→ **Stored dataset items**:
━━━━━━

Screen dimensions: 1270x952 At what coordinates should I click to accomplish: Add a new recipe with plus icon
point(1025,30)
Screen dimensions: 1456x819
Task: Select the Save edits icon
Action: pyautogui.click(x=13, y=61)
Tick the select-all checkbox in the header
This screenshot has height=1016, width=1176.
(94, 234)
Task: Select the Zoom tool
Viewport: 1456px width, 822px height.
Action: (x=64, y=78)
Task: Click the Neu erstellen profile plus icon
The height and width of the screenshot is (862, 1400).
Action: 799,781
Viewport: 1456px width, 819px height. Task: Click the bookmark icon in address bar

━━━━━━

→ **WHAT TO WORK ON**: All lines from the one containing "Viewport: 1456px width, 822px height." to the last line above should be reproduced exactly, and no other lines should be given.

→ **THE ANSWER**:
Viewport: 1456px width, 822px height.
Action: (x=64, y=78)
Task: Click the Neu erstellen profile plus icon
The height and width of the screenshot is (862, 1400).
Action: 799,781
Viewport: 1456px width, 819px height. Task: Click the bookmark icon in address bar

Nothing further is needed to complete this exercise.